Economic Opportunity

Paterson is the place that our first Secretary of the Treasury selected to launch what we have come to call the American Dream.  The young Alexander Hamilton arrived in New York from a Caribbean Island with no money but became one of the most respected leaders in our history.  Having witnessed the barbaric treatment of slaves in the Caribbean Islands, he was the most fervent anti-slavery advocate among the Founding Fathers.  Hamilton worked to create an economy based not on slavery but in freedom, rewarding not social status but hard work, and providing not discrimination against some but opportunities for all.

In Paterson, Hamilton implemented his deeply held belief in a meritocracy, embracing hard work and accomplishments.  Perhaps because Hamilton was born out of wedlock to a mother with very limited resources on the island of Nevis, he rejected cultural standards that rewarded the rich solely for the accident of familial, social status.

Hamilton worked to create an economy in Paterson driven by the labor of free men and women rather than slaves and a society that rewarded hard work rather than an inherited privilege.  He wrote about the advantages of the manufacturing that would begin in Paterson:

Additional employment to classes of the community not ordinarily engaged in the business.  The promoting of immigration from foreign countries.  The furnishing of greater scope for the diversity of talents and dispositions which discriminate men from each other.

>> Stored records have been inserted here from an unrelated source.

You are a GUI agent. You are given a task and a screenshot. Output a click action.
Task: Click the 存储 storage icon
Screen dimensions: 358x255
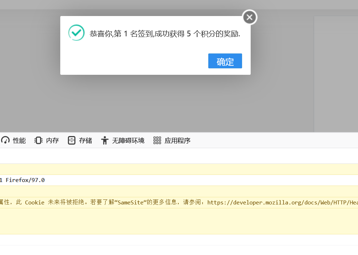click(72, 141)
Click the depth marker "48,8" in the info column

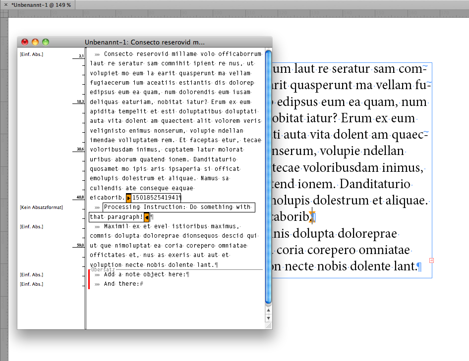pyautogui.click(x=80, y=196)
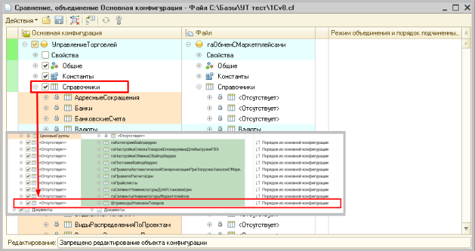
Task: Enable the Свойства checkbox in main configuration
Action: pyautogui.click(x=45, y=55)
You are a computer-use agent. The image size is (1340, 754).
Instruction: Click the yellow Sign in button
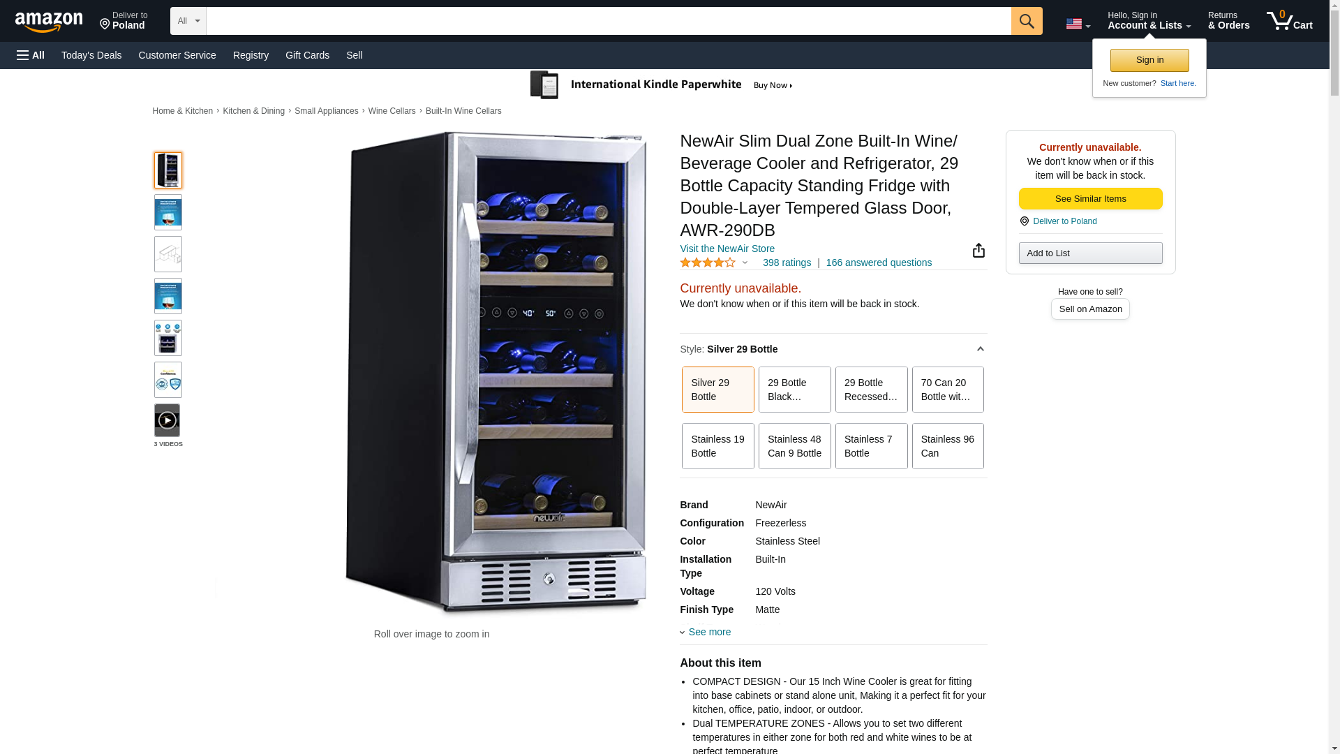[x=1149, y=60]
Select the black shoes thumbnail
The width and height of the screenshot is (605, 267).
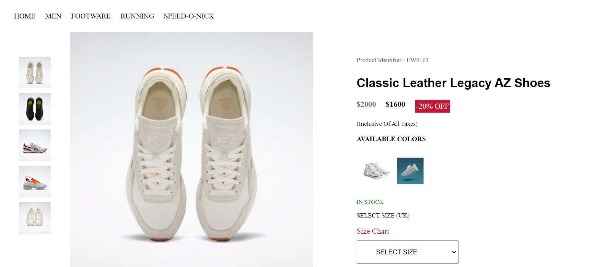pos(34,109)
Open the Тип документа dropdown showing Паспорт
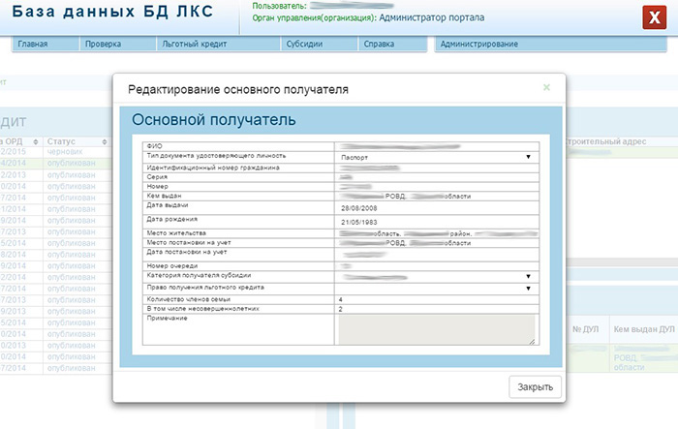The image size is (678, 429). click(x=436, y=157)
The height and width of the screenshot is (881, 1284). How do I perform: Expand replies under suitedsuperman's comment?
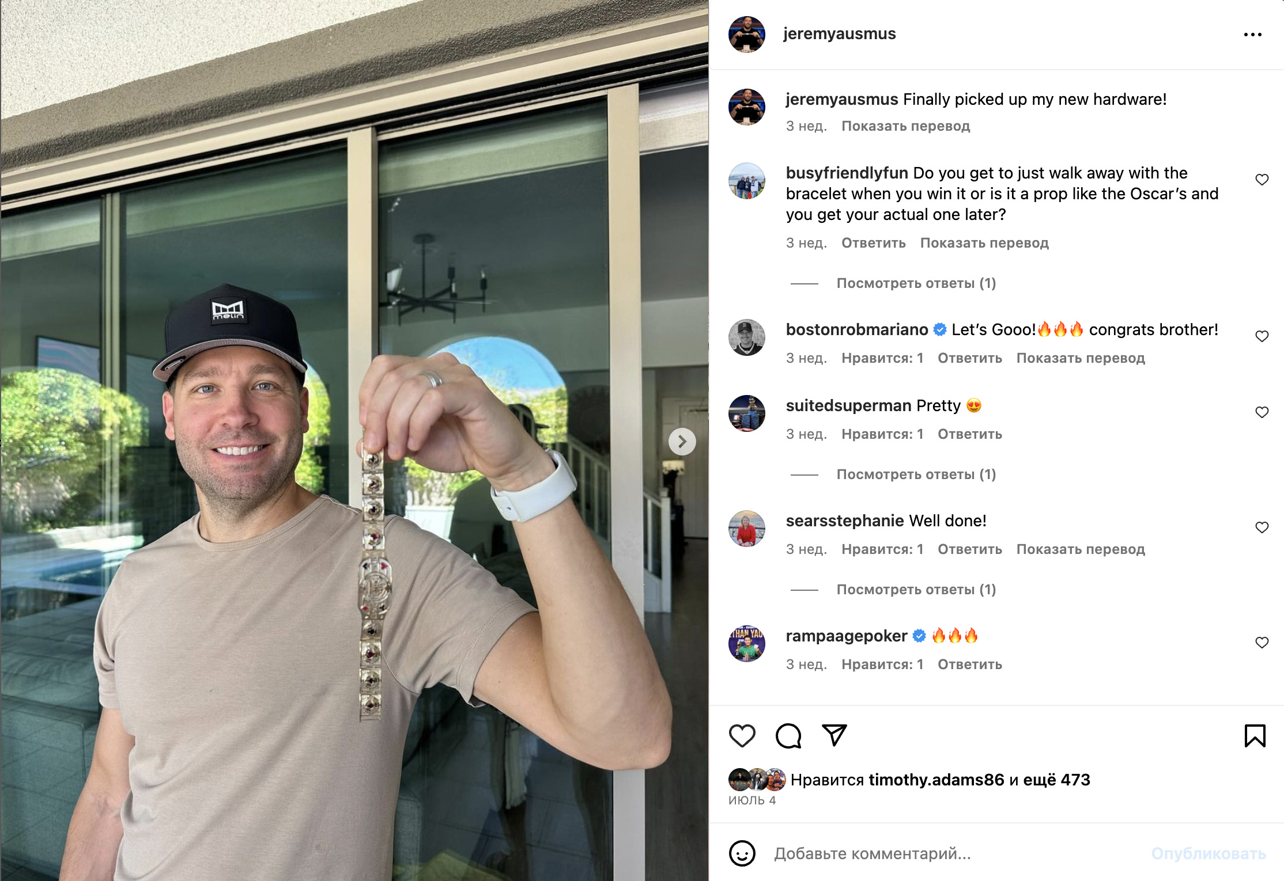[916, 474]
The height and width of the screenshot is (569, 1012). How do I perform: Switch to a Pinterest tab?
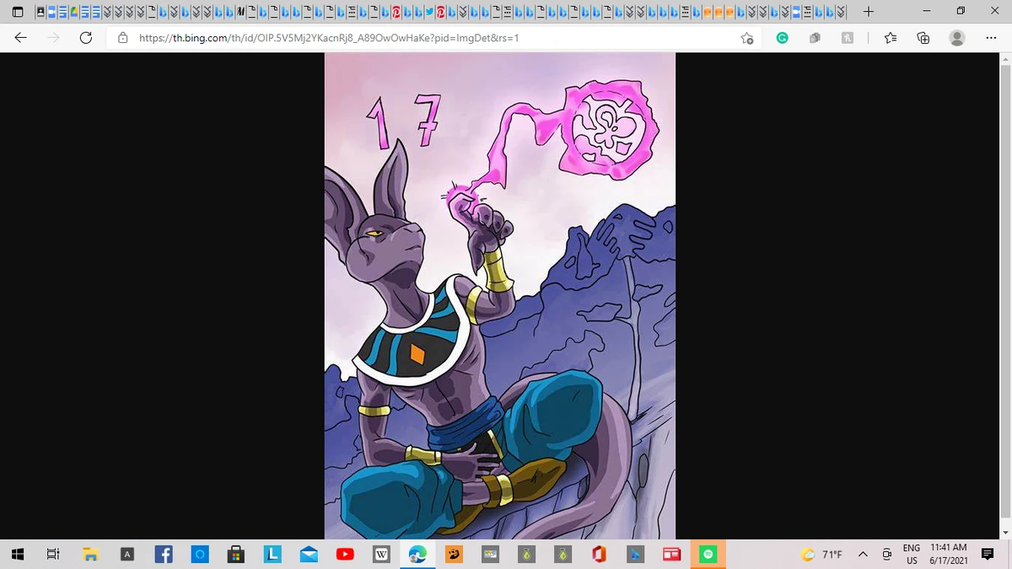click(395, 12)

Hamilton biographer Ron Chernow recently said, “President Obama could use this in his speeches verbatim.”

In contrast to the New England mill towns built by Boston’s wealthy elite, Paterson provided the very opportunities that Hamilton sought. The Paterson industries provided not only entry-level jobs but also gave poor immigrants a genuine opportunity to rise to the top of society.  The noted social historian Herbert Gutman systematically studied the leading mill owners in Paterson and concluded that “the rags-to-riches promise was not a mere myth in Paterson.”

Building upon the research from a series of articles in Scientific American in the middle of the nineteenth century, Gutman wrote:

Scientific American, groping for a simple sociological generalization about these men, praised Paterson’s early enterprisers in these words: “In the eastern states, flourishing cities have been built up by corporations of wealthy capitalists…In Paterson, it was different.  With few exceptions, almost every manufacturer started, financially, at zero, enlarging his establishment as the quicksilver expanded in his purse.” Scientific American was not guilty of mouthing abstract rhetoric or just putting forth a paean of traditional tribute to an invisible hero, the “self-made man.” Instead, it accurately described the successful locomotive, iron, and machinery manufacturers of the era, and what it wrote applied as well to a group in 1840 and 1880 as in 1859.

Continuing in the spirit of Hamilton’s strident anti-slavery views, Paterson became an important stop on the Underground Railroad in the 19th century. As one historian would write: “This town was a well recognized ‘station’ on the road by which runaway slaves from the South were helped on their way to Canada and freedom…[A]nti-slavery men in Paterson…were ready to take great risks to aid the fugitives in their flight toward the North star.” Frederick Douglass escaped through Paterson in 1859 as he fled north when suspected of complicity in John Brown’s raid.